Still, the majority of council members sided with Liccardo, who argued that guaranteeing companies have an uninterrupted supply of energy despite the region’s unreliable power grid was essential.
“We’re pushing folks toward an electric grid that is not reliable and not dependable,” the mayor said. “We hope all that changes in the years ahead, but PG&E is many years and tens of billions of dollars away from fixing its problems.”
In Oakland, proponents of the ordinance said it’s also about equity: The pollutants created by natural gas are compounded in small, badly ventilated spaces, such as old apartments. A city staff report cited research noting that children living in homes with gas cooking are 42% more likely to have asthma than those without.

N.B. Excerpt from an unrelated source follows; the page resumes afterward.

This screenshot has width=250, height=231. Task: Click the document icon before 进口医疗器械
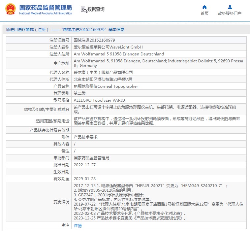[x=8, y=30]
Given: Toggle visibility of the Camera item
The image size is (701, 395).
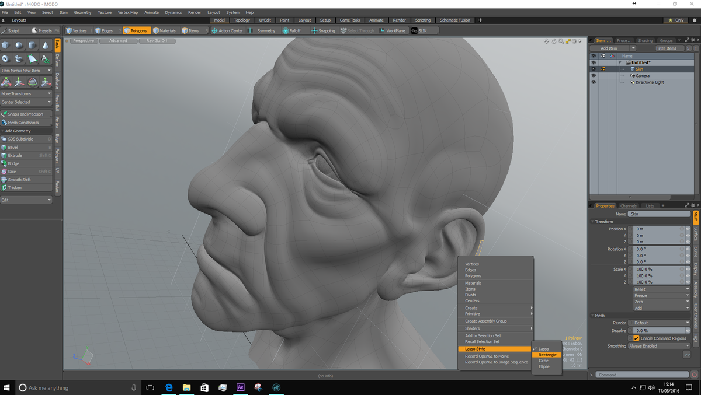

While gas rates are now lower than electricity rates, they are increasing at a faster clip overall, the city report notes, adding that as more buildings become electrified, gas infrastructure costs — and thus the rates for consumers — will continue to rise.
When Berkeley approved its then-historic ordinance, the California Restaurant Association pushed back by suing the city in an effort to stop the ban, noting in the complaint that “restaurants rely on natural gas for such things as food preparation and heating space and water, and even providing backup power during electrical outages. Many of these restaurants rely on gas for cooking particular types of food, whether it be flame-seared meats, charred vegetables or the use of intense heat from a flame under a wok.”The lawsuit is ongoing. Environmental groups have urged the restaurant association to stand down, and proponents of banning natural gas point to the surge of chefs who have turned to induction cooking over either gas or electric ranges.
Oakland’s ordinance will be effective immediately upon its second reading in mid-December.